The most recent controversy over HFT stems from this WSJ story about the CME. In a nutshell, computerized traders receive confirmations of their trades before information about those trades is disseminated to the market at large. As in a few milliseconds before. But in an electronic world, a few milliseconds can be decisive.
One example of a particularly informative trade is when an away-from-the-market limit order is executed. This means that a market order of sufficient size to blow through the quote size at the inside market was submitted. Given that orders and communicate information, and that the bigger the order, the more informative it is, knowing before anybody else that such an order has been executed can provide valuable information.
The implications of this depend on how the information is used. A trader (or, more accurately, a bot) that gets this information can use it to take liquidity aggressively. For instance, it can use information gleaned from a big, price-moving crude oil buy to submit an aggressive order in heating oil or RBOB, thereby picking off resting limit orders that cannot adjust to the new information. Or, as the WSJ article suggests, the bot can use the information derived from the NYMEX CL trade to take liquidity from ICE Brent or NYMEX lookalike futures.
This kind of trading exacerbates information asymmetries, and all else equal, increases spreads, reduces depth, and increases trading costs for the uninformed.
But the “all else equal” part of the statement doesn’t necessarily hold. This presumes that the amount of capital devoted to HFT is constant. But that’s not true in the long run. If these sorts of advantages generate profits, that will attract more capital into HFT. Moreover, note that the strategy just outlined involves placing limit orders, and then reacting when those limit orders are executed. Competition to get the information advantage will lead to more aggressive quotes, and quotes in bigger size. In the long run equilibrium, this competition will dissipate the rents from the information advantage.
Therefore, if there is any reason to reduce this speed advantage (either by slowing down some traders or speeding up the dissemination of trade execution information to the market at large), it is to prevent the investment of excessive capital into HFT. The effect on spreads and depth in equilibrium is ambiguous.
Moreover, there are other possible uses of the information advantage that are clearly socially beneficial.
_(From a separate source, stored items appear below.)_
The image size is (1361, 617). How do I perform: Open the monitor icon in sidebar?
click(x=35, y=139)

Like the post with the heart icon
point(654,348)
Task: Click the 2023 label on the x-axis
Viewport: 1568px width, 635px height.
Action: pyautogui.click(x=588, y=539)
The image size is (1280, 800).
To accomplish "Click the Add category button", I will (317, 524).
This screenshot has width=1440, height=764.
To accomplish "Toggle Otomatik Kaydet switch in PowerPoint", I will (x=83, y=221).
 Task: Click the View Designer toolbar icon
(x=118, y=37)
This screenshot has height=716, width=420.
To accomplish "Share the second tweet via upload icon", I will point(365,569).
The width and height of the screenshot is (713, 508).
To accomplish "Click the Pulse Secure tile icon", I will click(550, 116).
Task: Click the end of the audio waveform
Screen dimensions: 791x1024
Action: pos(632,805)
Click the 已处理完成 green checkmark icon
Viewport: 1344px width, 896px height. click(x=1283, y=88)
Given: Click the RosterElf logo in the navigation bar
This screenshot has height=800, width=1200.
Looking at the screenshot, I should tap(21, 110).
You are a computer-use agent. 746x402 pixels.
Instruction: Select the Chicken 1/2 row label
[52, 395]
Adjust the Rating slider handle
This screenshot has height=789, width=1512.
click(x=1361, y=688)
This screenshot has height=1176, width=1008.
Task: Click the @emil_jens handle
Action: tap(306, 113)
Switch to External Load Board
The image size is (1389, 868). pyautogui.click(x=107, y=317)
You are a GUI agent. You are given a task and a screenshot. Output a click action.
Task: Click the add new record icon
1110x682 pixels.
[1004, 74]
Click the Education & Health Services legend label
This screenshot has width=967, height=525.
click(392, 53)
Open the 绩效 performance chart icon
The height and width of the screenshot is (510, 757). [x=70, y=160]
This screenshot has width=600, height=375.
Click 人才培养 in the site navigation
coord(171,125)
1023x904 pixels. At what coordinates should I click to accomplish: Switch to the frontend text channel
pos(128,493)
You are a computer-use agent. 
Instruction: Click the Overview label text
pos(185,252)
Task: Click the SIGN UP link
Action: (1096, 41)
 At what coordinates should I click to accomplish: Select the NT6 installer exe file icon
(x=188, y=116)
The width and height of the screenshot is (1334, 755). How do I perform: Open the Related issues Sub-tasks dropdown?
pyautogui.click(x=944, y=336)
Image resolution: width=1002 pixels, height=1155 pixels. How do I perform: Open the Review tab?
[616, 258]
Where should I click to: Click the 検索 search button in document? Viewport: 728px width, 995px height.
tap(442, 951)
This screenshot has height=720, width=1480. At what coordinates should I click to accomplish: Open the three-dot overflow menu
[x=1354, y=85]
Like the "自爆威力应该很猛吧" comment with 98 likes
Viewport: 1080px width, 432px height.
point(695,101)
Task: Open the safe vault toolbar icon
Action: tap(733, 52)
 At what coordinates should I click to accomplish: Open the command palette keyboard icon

An HFT market maker-who is likely making markets in a variety of contracts-can utilize the information to revise limit orders either in the market in which the execution occurred, or in other markets, especially those that are closely related (again, consider the CL/HO or CL/RB example). Using the speed/information advantage in this way reduces the HFT market maker’s vulnerability to getting picked off, and makes it willing to supply liquidity more aggressively. This tends to reduce trading costs, and does not lead to the rent seeking that in the long run equilibrium tends to result in an inefficiently large HFT presence.
We also need some perspective here. I consider it beyond hilarious that the WSJ has a video embedded in the online version of the story that has many images from the floor. (And these days, one of the floor’s main functions is to provide visuals for stories on trading-especially the trader’s-head-in-his-hands shot on days when the market falls a lot. Pictures of servers aren’t nearly so dramatic.)
Why hilarious? Well, the floor was the epitome of time and space advantages to a select few. A select few who paid for the privilege. I remember distinctly a trader telling me: “Why do I spend $500,000 on a seat? Because I get to see the price before anybody else.”
Exactly. The floor was the meat version of colocation. Or the carbon based life form version, if you like. Those on the floor could see the execution prices, and bids and offers, and order flows, that those off the floor could not. They profited accordingly. Which is why the marginal guy on the floor-the least efficient trader-was willing to pay hundreds of thousands of dollars in some cases to get on the floor.
In 2002 or so I wrote a paper titled “Upstairs, Downstairs” (still a working paper) which showed that floor traders earned a rent as a result of their time and space advantage: upstairs traders could not supply liquidity as effectively as floor traders due to their information disadvantage, and this meant that floor traders faced limited competition in supplying liquidity. Moreover, exchange limits on membership meant that entry could not dissipate these rents. But by reducing the time disparities between liquidity suppliers advantage, electronic trading increased liquidity supply: upstairs traders were no longer operating under a time and space handicap. Trading costs and rents decline. And that decline in rents is precisely why floor traders fought electronic trading so fiercely for years.
So yes, in today’s electronic markets some traders have a speed advantage. But this disparity is nothing when compared to that which existed in the floor days.
Which is why I can’t really get all that spun up over the WSJ story, or most of the other stories about how unfair markets are. Everything is relative. No, the playing field isn’t perfectly level today, and along the lines of yesterday’s post, it may be in the interest of the CME to take measures to make it more level. They say that they are. But arguably the field is more level than it has ever been. It’s certainly far more level than in the heyday of the trading floors. Don’t get nostalgic for the days when market makers were meat, not machines. The table was tilted in their favor, bigtime. Much more than today.